Secondo: dopo il Concilio le relazioni tra Chiesa ed ebrei sono cambiate molto, però certi atti recenti come il ripristino della preghiera del Venerdì santo per la conversione dei giudei suscitano nuove «preoccupazioni». Terzo: il Vaticano dovrebbe aprire gli archivi di Pio XII. Dal canto suo, Benedetto XVI ha esortato a «superare le differenze, prevenire le incomprensioni ed evitare gli scontri inutili». «Un dialogo sincero» – ha sottolineato – richiede «apertura» ma anche un «forte senso dell’identità».
Veniamo ora ai seminaristi. Il tema è la selezione dei preti, delicatissimo anche per la penuria di vocazioni. L’argomento specifico delle nuove direttive è l’intervento degli psicologi. Secondo la nota firmata dal Papa non si deve esagerare: no agli esami psicologici preliminari per tutti gli aspiranti. La vocazione «esula dalle strette competenze della psicologia» e comunque i consulenti devono garantire coerenza con la «concezione cristiana della persona, della sessualità e del celibato dei sacerdoti».

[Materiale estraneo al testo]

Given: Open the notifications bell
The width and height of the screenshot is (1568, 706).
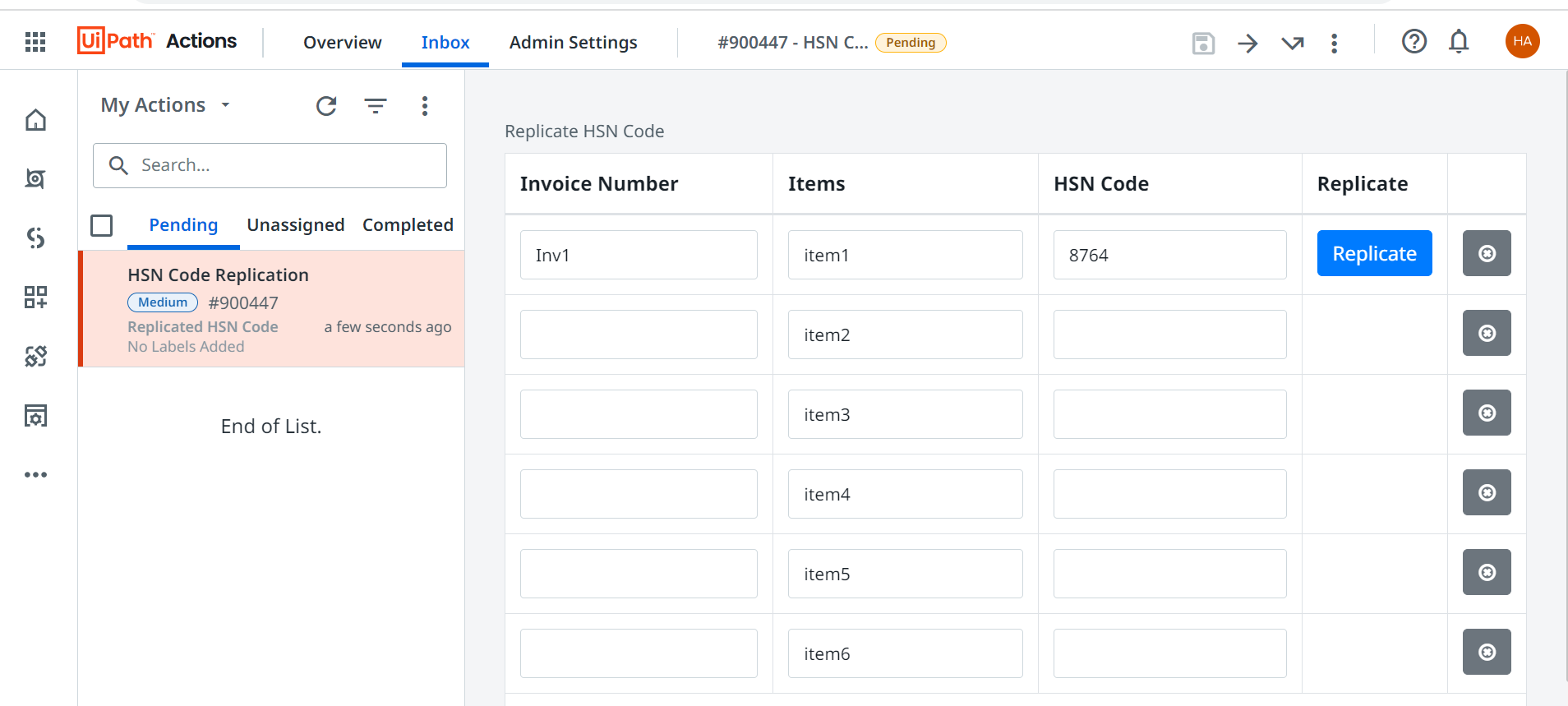Looking at the screenshot, I should point(1459,41).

Il loro parere può essere utile solo su richiesta dei formatori e il seminarista dovrà autorizzare per iscritto il ricorso allo psicologo e l’uso delle sue valutazioni per il giudizio di ammissione al seminario o al sacerdozio. E quali sono i “disturbi” sotto osservazione? L’assillo sessuale trapela da ogni pagina degli orientamenti. I preti devono mostrare «senso positivo e stabile della propria identità virile» – le donne sono escluse in partenza -, devono essere capaci di «integrare la propria sessualità con l’obbligo del celibato», non devono rivelare «visioni errate della sessualità» o «un’identità sessuale confusa e non ancora definita».

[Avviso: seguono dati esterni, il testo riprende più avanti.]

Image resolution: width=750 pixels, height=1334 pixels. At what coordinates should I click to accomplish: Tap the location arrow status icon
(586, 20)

Al paragrafo otto un comico eufemismo verbale sul fare sesso spiega che né per il celibato né per la castità è sufficiente «astenersi dall’esercizio della genitalità». Va valutato invece «l’orientamento sessuale». E se, malgrado la prescritta terapia, il seminarista continuasse a dare segni di «gravi immaturità» come «l’identità sessuale incerta» o le «tendenze omosessuali fortemente radicate», non resterebbe che dimetterlo dal seminario.

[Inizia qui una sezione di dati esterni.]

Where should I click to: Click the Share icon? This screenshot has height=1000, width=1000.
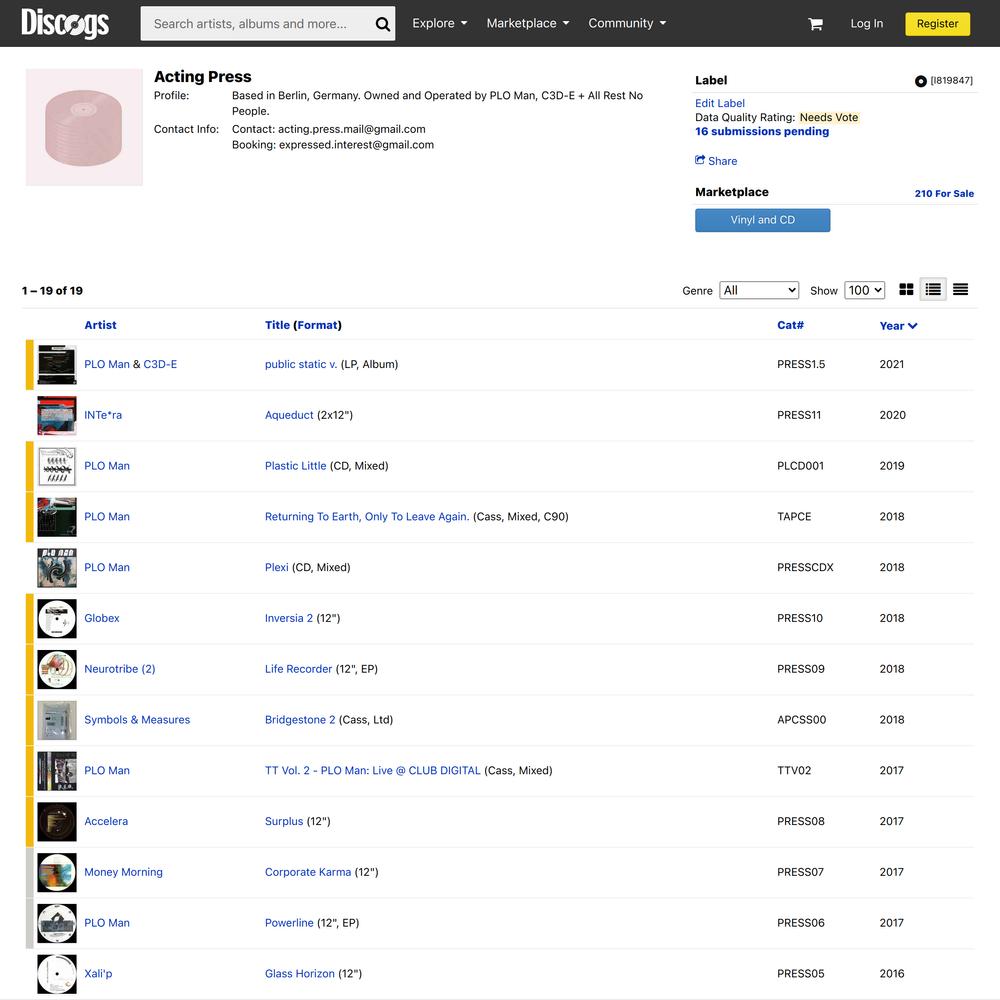coord(700,160)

Secondo il cardinale Zenon Grocholewski, prefetto del competente dicastero, l’omosessualità resta «una «deviazione, una irregolarità, una ferita», insomma una malattia da curare, mentre solo gli etero sono «normali» e capaci di una corretta attività pastorale.
Al prete eterosessuale basterà non esercitarsi “genitalmente” mentre all’omosessuale toccherebbe negare se stesso. Chi non “guarisce” non può diventare prete. Il concetto, a dispetto della vasta presenza di omosessuali nel clero, era già stato affermato dalla precedente istruzione della medesima Congregazione vaticana nel 2005: in quel testo, oltre alle tendenze omosex e all’omosessualità «profondamente radicata», si escludevano dal sacerdozio coloro che «sostengono la cosiddetta cultura gay».
Allora, subito dopo gli scandali dei pedofili nei seminari Usa, fu forte nelle gerarchie la tentazione di una terribile equazione tra gay e pedofilo. Recentemente papa Ratzinger ha distinto nettamente i due aspetti rispondendo ai giornalisti sul volo per Washington. Ma l’idea che l’omosessualità sia un disordine foriero di peccati è rimasta “fortemente radicata”.